8. Business Combinations
In the three months ended March 31, 2004, the Company acquired three
businesses in its professional services division: two health care staffing
businesses, Management Search and Sunbelt Staffing, acquired in February and
March of 2004; and one accounting staffing business, Lillian Kloock and
Associates, acquired in February of 2004. Purchase consideration for the three
acquisitions totaled $12.9 million in cash at closing, and deferred cash
payments of $1.2 million. These acquisitions were immaterial to the Company's
results of operations on an actual and pro forma basis for the three months
ended March 31, 2004.
The changes in the carrying amount of goodwill for the three months ended
March 31, 2004 are as follows:
Professional IT IT
(dollar amounts in thousands) Services Services Solutions Total
- -------------------------------------------------------------------------------------------------------------------
Balance as of December 31, 2003 $ 212,317 $ 253,588 $ 20,725 $ 486,630
Acquisitions 13,227 - - 13,227
----------- ----------- ----------- -----------
Balance as of March 31, 2004 $ 225,544 $ 253,588 $ 20,725 $ 499,857
=========== =========== =========== ===========
10
Item 2. Management's Discussion and Analysis of Financial Condition and Results
of Operations
MPS (the 'Company') is a leading global provider of business services with over
175 offices throughout the United States, Canada, the United Kingdom, and
continental Europe. MPS delivers a mix of consulting, solutions, and staffing
services in disciplines such as IT services, finance and accounting, legal,
engineering, IT solutions, health care, executive search, and human capital
automation.
The following detailed analysis of operations contains certain financial
information on a 'constant currency' basis. Such constant currency financial
data is not a U.S. generally accepted accounting principles ('GAAP') financial
measure. Constant currency removes from financial data the impact of changes in
exchange rates between the U.S. dollar and the functional currencies of the
Company's foreign subsidiaries, by translating the current period financial data
into U.S. dollars using the same foreign currency exchange rates that were used
to translate the financial data for the previous period. The Company believes
presenting certain results on a constant currency basis is useful to investors
because it allows a more meaningful comparison of the performance of its foreign
operations from period to period. Additionally, certain internal reporting and
compensation targets are based on constant currency financial data for the
Company's various foreign subsidiaries. However, constant currency measures
should not be considered in isolation or as an alternative to financial measures
that reflect current period exchange rates, or to other financial measures
calculated and presented in accordance with GAAP.
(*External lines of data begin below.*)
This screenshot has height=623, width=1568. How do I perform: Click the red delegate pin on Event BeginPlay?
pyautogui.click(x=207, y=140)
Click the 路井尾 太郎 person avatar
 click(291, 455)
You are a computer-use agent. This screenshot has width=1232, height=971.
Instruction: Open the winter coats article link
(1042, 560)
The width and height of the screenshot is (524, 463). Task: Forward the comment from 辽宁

The following detailed analysis of operations also presents the revenue
generated by the Company's professional services division in the United States
excluding the effect of acquisitions. Such financial data that excludes the
effect of acquisitions is not a GAAP financial measure. The Company believes
presenting some results excluding the effects of businesses we acquire is
helpful to investors because it permits a comparison of the performance of its
core internal operations from period to period. Additionally, certain internal
reporting and compensation targets are based on core internal operations. The
effect of acquisitions are excluded for the first 12 months following the
acquisition date. Subsequent to this, acquisitions are considered to be
integrated for reporting purposes. Again however, such measures should be
considered only in conjunction with the correlative measures that include the
results from acquisitions, as calculated and presented in accordance with GAAP.
Additionally, from time to time the Company may use EBITDA to measure results of
operations. EBITDA is a non-GAAP financial measure that is defined as earnings
before interest, taxes, depreciation and amortization. The Company believes
EBITDA is a meaningful measure of operating performance as it gives management a
consistent measurement tool for evaluating the operating activities of the
business as a whole as well, as the various operating units, before the effect
of investing activities, interest and taxes. In addition, the Company believes
EBITDA provides useful information to investors, analysts, lenders, and other
interested parties because it excludes transactions that management considers
unrelated to core business operations, thereby helping interested parties to
more meaningfully evaluate, trend and analyze the operating performance of the
business. The Company also uses EBITDA for certain internal reporting purposes,
and certain compensation targets may be based on EBITDA. Finally, certain
covenants in the Company's debt facility are based on EBITDA performance
measures. EBITDA, as with all non-GAAP financial measures, should be considered
only in conjunction with the comparable measures, as calculated and presented in
accordance with GAAP, including net income.
In December 2003, the Company sold certain operating assets and transferred
certain operating liabilities of its outplacement unit, Manchester. As a result
of the sale of Manchester and in accordance with GAAP, the Company's
Consolidated Financial Statements and Management's Discussion and Analysis of
Financial Condition and Results of Operations report the results of operations
of Manchester as discontinued operations for all periods presented. For the
three months ended March 31, 2003, Manchester's revenue and income before taxes
were $7.5 million and $8,000, respectively.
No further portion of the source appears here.